INTERNATIONAL JOURNAL OF PSYCHOTHERAPY, VOL. 2, NO. 1, 1997 ; 13 56-9082/97/010011-16 © 1997 European Association for Psychotherapy, JAMES S. GROTSTEIN

'The sins of the fathers...': human sacrifice and the inter- and trans-generational neurosis/psychosis

JAMES S. GROTSTEIN
522 Dalehurst Avenue, Los Angeles, CA 90024, (310) 276-3456, USA

 

Abstract The author seeks to explore the possible connection between the currently highlighted phenomenon of child abuse and what almost may be an atavistic socio-religio-mythic rite of infant sacrifice, the latter of which may occupy the role of a virtual 'culture gene' that descends generations. While put forward as a group socio-mythic ritual, the author regards this propensity as inherent only in the psyche of the individual, but it is one that emerges in and is catalysed by the presence of the family, group, culture, etc. The author believes that child abuse may be but a part of the individual's, the family's and the cultural group's propensity unconsciously to employ projective identification specifically in the form of human sacrifice, literally or symbolically (scapegoatism), on onesef, one's dear ones and/or on selected strangers in order to achieve magical solutions to individual and collective family and group emotional problems. Further, the author believes that human sacrifice is an ineluctable component of the oedipus complex, one that Freud and his followers seemed to have left unnoticed. The tendency toward the exercise of abuse by one person on another, particularly by a parent toward a child, may issue, consequently, not only from and enactment of the individual dynamic vulnerabilities of the abusers in impoverished and/or dysfunctional home settings, but also from what one may term an 'inter-generational' and 'trans-generational neurosis', a concept that addresses not just the intersubjective effects of the infantile neuroses of the parents (individually and collectively as a group process) as it interacts with that of the child. It also addresses a larger cultural-group process in which one may detect the continuing presence of ancestral ghosts in our present lives. Behind all this is the author's contention that there exists a hitherto insufficiently recognised ambivalence toward infants which has never been adequately represented in traditional psychoanalytic theory. As a postscript to this summary, it is no great leap to implicate this propensity as one of the major hidden organisers of warfare, where millions upon millions of youths, to say nothing of others, have been needlessly sacrificed.


Introduction

...I the LORD thy GOD am a jealous God, visiting the sins of the fathers upon the children unto the third and fourth generations ... (Exodus, 20:6), yet ...
The son shall not bear the sin of the father, neither shall the father bear the sin of the son ... (Ezekiel, 18:20)
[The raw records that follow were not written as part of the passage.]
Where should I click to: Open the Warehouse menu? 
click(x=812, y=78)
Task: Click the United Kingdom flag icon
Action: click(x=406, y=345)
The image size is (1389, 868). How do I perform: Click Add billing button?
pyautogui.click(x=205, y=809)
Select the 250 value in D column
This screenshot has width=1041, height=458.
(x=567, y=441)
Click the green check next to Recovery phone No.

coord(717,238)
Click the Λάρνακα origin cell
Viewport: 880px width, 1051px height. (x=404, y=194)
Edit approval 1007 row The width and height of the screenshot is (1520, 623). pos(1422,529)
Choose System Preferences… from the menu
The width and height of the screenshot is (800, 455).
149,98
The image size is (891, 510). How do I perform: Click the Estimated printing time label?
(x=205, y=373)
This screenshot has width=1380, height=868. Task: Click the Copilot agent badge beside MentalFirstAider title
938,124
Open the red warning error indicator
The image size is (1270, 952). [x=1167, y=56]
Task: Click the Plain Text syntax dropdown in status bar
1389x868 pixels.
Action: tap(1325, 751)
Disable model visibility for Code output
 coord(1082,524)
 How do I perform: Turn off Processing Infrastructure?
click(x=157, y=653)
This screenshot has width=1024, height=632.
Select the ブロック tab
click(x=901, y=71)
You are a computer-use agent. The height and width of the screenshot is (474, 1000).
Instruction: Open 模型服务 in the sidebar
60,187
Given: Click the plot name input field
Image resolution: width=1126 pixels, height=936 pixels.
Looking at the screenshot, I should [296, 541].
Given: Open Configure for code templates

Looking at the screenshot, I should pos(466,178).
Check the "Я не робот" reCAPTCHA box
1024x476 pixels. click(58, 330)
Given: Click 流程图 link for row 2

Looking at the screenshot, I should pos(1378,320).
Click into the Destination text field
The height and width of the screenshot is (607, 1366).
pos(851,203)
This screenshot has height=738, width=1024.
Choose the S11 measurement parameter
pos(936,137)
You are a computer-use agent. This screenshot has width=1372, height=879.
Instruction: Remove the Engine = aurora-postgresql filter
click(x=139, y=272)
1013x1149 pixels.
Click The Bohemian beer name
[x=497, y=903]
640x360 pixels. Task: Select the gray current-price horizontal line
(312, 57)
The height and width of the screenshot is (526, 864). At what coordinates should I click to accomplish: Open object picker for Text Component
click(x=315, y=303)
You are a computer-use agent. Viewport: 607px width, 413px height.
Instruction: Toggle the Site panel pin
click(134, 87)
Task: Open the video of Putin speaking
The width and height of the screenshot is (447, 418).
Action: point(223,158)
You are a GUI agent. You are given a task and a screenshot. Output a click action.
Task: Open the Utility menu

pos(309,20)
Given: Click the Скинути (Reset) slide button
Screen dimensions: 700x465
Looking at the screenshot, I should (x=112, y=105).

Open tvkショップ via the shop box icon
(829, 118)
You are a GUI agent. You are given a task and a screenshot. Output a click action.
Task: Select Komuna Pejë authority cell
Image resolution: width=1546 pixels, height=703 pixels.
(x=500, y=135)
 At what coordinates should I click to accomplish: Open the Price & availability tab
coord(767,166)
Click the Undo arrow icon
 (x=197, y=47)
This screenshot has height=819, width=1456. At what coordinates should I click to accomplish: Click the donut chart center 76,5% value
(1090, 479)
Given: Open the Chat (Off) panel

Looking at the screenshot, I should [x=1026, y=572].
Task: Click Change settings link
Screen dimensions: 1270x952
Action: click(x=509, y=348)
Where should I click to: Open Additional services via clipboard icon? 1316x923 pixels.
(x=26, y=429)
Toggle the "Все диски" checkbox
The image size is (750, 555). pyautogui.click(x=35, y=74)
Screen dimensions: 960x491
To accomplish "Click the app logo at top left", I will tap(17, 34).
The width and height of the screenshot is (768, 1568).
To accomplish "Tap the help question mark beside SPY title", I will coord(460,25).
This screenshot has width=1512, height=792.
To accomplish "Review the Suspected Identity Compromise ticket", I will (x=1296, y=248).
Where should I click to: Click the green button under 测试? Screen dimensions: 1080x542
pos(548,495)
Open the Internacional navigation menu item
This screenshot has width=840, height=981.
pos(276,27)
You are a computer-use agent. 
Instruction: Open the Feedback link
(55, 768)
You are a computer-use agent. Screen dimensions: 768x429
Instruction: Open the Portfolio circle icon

The expansion of our consciousness about the phenomena of child abuse and molestation has begun to make a significant impact on the caring world at large and on the mental health public in particular. Belsky (1993) has recently reviewed the subject from an empirical perspective and isolates the following 'contexts of maltreatment' as etiological factors: 'developmental context' (including inter-generational transmission); the 'immediate interac- tional context' of maltreatment; and the 'broader context', including community, cultural and evolutionary contexts of child maltreatment. Belsky concludes that poverty and un- availability of infant and child care helpers are significant but remediable factors. This contribution acknowledges the problem of the breadth of this phenomenon and seeks to isolate only a single factor within it, that of infant sacrifice, which would roughly correspond to Belsky's idea of inter-generational transmission and evolutionary contexts. The thesis of this contribution is that child abuse-and abuse in general-constitutes a complex individual-family-group-cultural-religious phenomenon, one isolated aspect of which is the need on the part of the troubled abuser individual or group to 'cure' himself or themselves of emotional illness by a primitive form of'exorcism', that is, by a violent projective identification of their individual or collective emotional pain into whomever may be arbitrarily chosen to bear the 'exorcism' from the abused abuser and thereby become the 'sacrificial lamb'.